自分の内面に潜り、嘘偽りも美化も盛ることもなく、むしろ我を消すような、何にも偏らないように書いた、罪の告白。その罪に対して、どう向き合い、どう動いたか――
書き上げた日記を公開し、読んだ人たちの反応が届くまでの間――緊張する。そして最初に読んですぐ感想をくれたのが姉だった。
「なんていうか……あなたの言葉は、心をなぞるね」
「心をなぞる、とは」
「や、うまく説明できないけど」
「そこ大事なとこー」
「なんていうか……起こってることは誰にでもありそうなことなんだけど。白でも黒でもなく、グレーなところを、ともすれば見逃してしまうような、あるいは見ないふりをしてしまうようなところを、あなたはなんとも絶妙な感じで表現するのよ。そんでなんか、見つかっちゃった! って感じになるの」
「見つかっちゃった、とは」
「よくわかんないけど」
「そこ大事なとこー」
正直、姉が何を言っているのか、そのときは理解できなかった。
「……なんかよくわからんけど、褒められてるのよね?」
「褒めてる。褒めてるし、もしかしたらそこが、あなたの書く文章の魅力なんじゃないかと思う」
*
重い内容だったこともあり、コメントはすぐにはつかなかった。いつもノリだけのコメントをつけていた人は特に、敬遠していたと思う。
やがて、ぽつん、とコメントがついた。
私にも、同じ経験があります――と。
その方も、罪の告白を綴った。
決して法に触れる話ではないのだが、その方の罪の告白を見て、わかったことがある。姉が言っていた、「見つかっちゃった」というのはこれなのかと。
その方の告白に、嫌な感じはまったくなかった。人は――その罪を何かに偏ることなく告白し、心から申し訳なく思ったとき、嫌悪や憎悪は湧かないのかもしれない。
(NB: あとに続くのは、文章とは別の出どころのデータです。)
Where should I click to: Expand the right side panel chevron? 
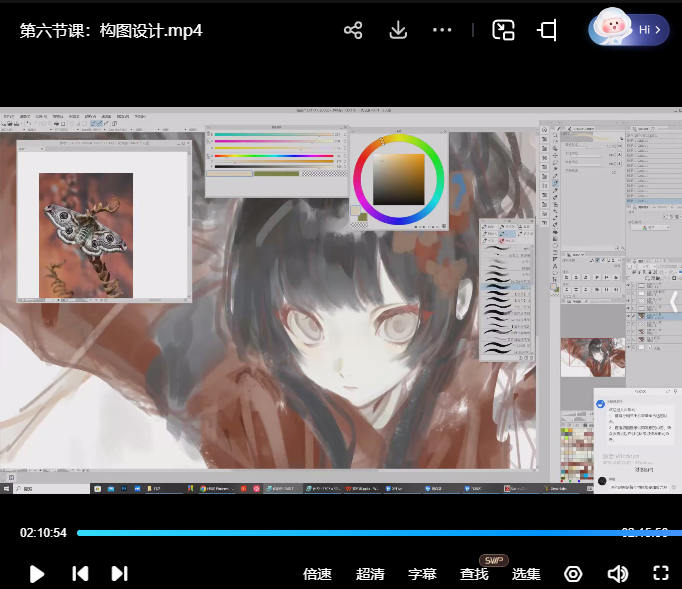coord(673,300)
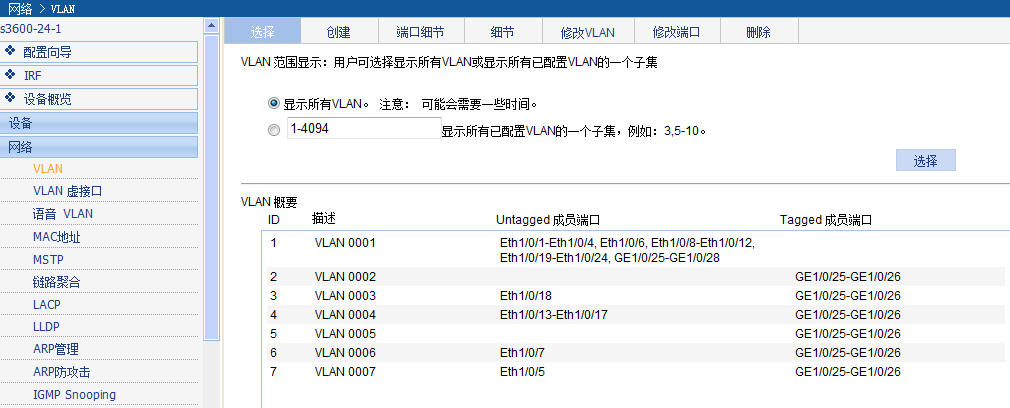Click the diamond icon beside IRF

10,75
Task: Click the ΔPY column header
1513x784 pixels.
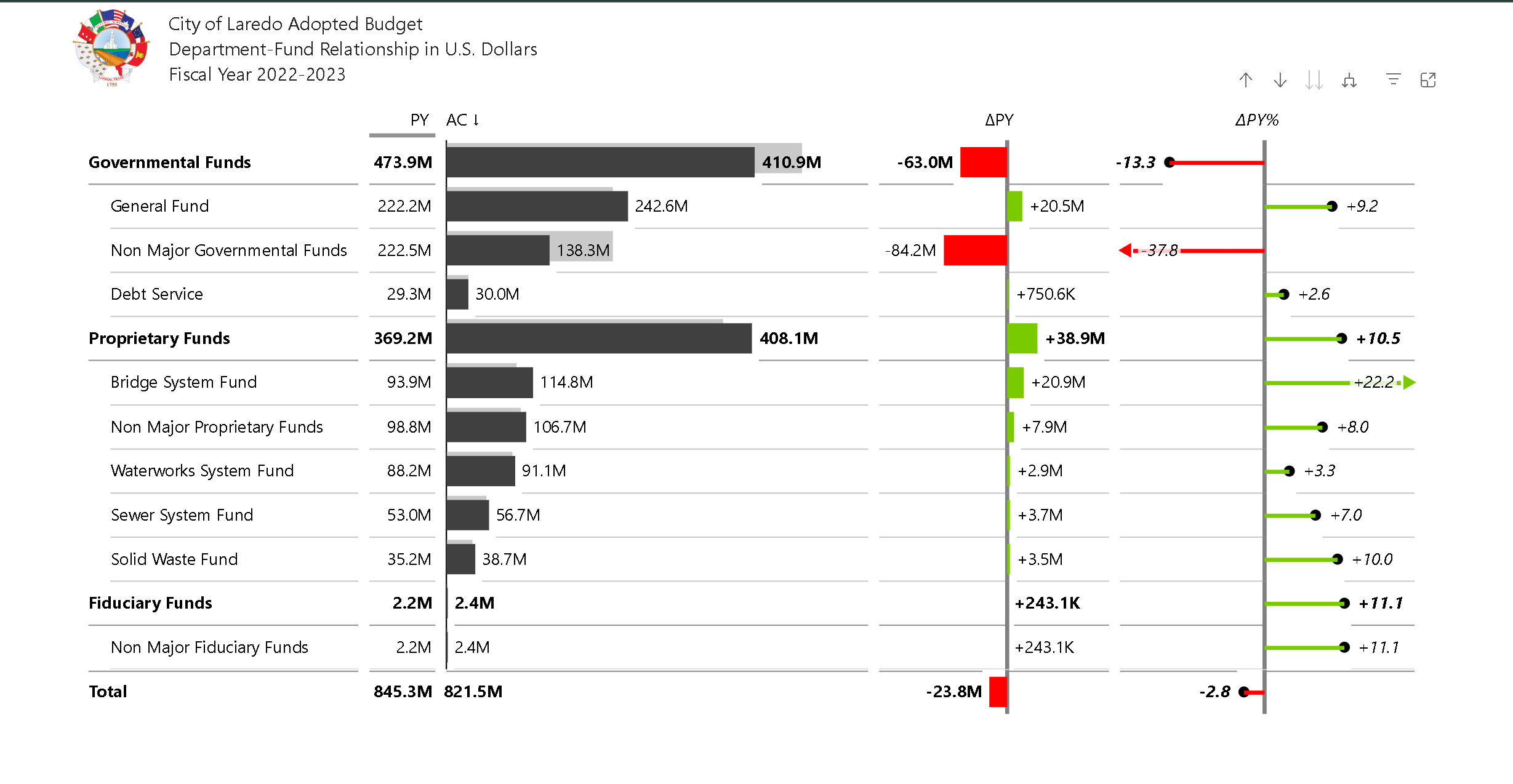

私の罪の告白についたコメントは、そのたった1つだったけど。ノリだけのコメント数が増えることよりも、そのたった1つが私にはとても嬉しく、響いた。心と心が、澄んだ音で共鳴し合ったように感じた。
*
その後も、私が書いたものを姉に読んでもらって言われることは、やはり「心をなぞる」だった。書いたものが姉に響けば「心をなぞった」。イマイチなときは「心をなぞっていない」。
想いや心の機微というものを、うまく――技巧的な意味ではなく――なぞり、言葉で表現することができたとき、得られるものは姉からの良い評価だけではなかった。私自身の、悩みやストレスからの解放、浄化にも繋がった。
そして心をなぞれたと思えた作品は、人数は多くはないけれど、共鳴を感じた。コメントがつかなくてもそれはわかる。エブリスタで公開した小説などは、第一話を読んでくれた方が、そのあと最終話まで一気読みして、最後にお気に入りの印をくれたから。
小説にしろ、エッセイにしろ、密かに綴る日記にしろ。書くときにはいつも、心をなぞれるかどうかが、私の中で最重要事項となった。